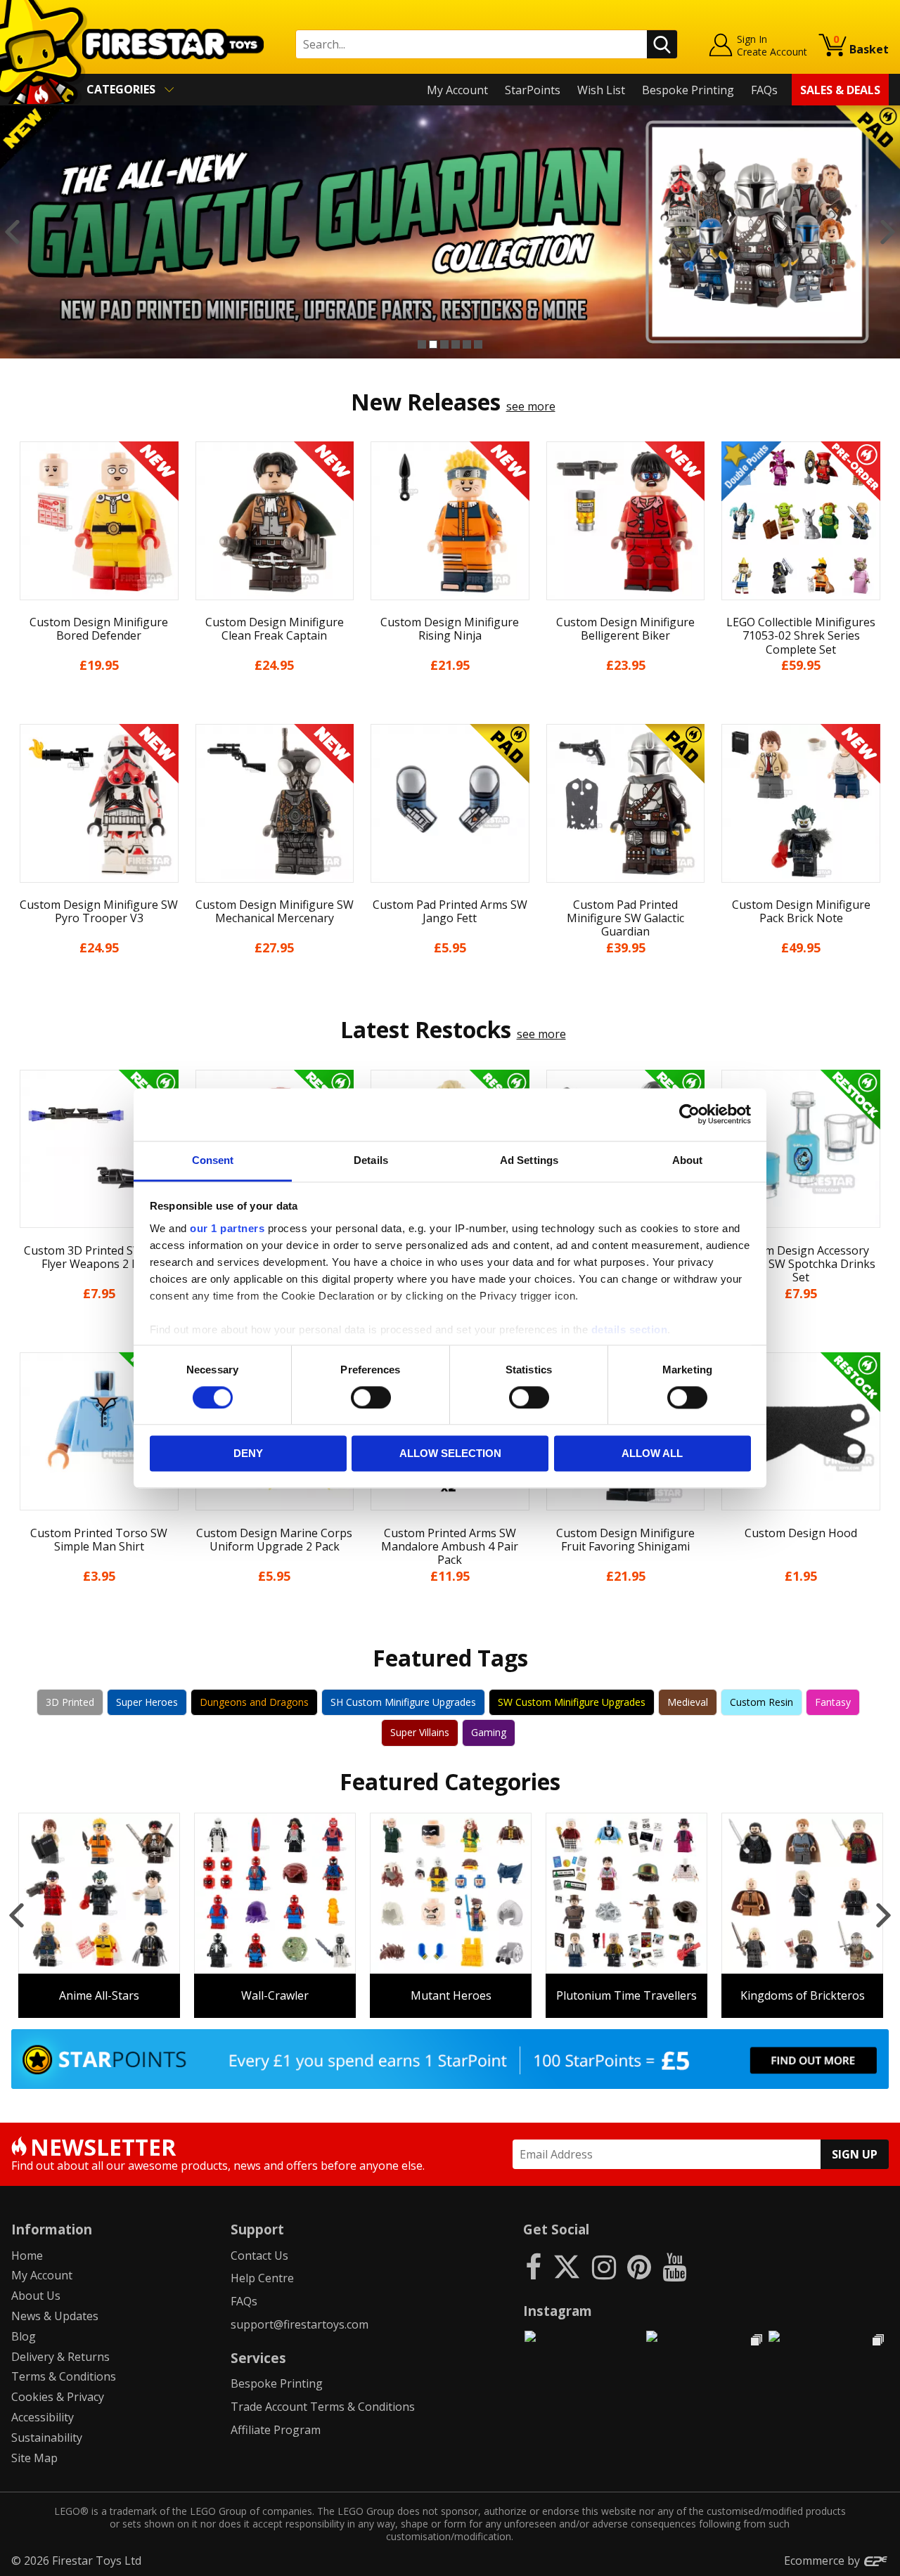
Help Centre (262, 2278)
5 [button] (467, 344)
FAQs (764, 90)
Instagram (557, 2310)
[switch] (371, 1397)
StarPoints (532, 90)
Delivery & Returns (60, 2356)
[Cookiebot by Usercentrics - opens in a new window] (689, 1114)
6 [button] (478, 344)
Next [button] (887, 232)
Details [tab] (371, 1160)
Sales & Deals (840, 90)
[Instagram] (604, 2266)
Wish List (601, 90)
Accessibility (42, 2417)
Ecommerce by (823, 2560)
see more (530, 406)
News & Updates (54, 2316)
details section (629, 1329)
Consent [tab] (213, 1160)
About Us (35, 2295)
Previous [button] (12, 232)
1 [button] (422, 344)
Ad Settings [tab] (529, 1160)
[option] (450, 231)
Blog (23, 2336)
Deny (248, 1454)
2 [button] (433, 344)
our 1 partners (227, 1228)
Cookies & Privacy (57, 2397)
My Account (457, 90)
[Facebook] (533, 2266)
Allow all (652, 1454)
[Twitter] (567, 2266)
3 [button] (444, 344)
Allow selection (450, 1454)
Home (27, 2255)
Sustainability (46, 2437)
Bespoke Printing (688, 90)
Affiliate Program (276, 2430)
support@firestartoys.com (299, 2324)
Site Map (34, 2458)
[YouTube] (674, 2266)
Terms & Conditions (63, 2376)
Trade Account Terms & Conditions (323, 2406)
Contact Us (259, 2255)
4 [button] (455, 344)
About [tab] (687, 1160)
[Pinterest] (639, 2266)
• • • •
What you are asked to do: Only lines holding "Conditions" are wanted; copy all of them from the listing.

Response to this exercise:
Terms & Conditions (63, 2376)
Trade Account Terms & Conditions (323, 2406)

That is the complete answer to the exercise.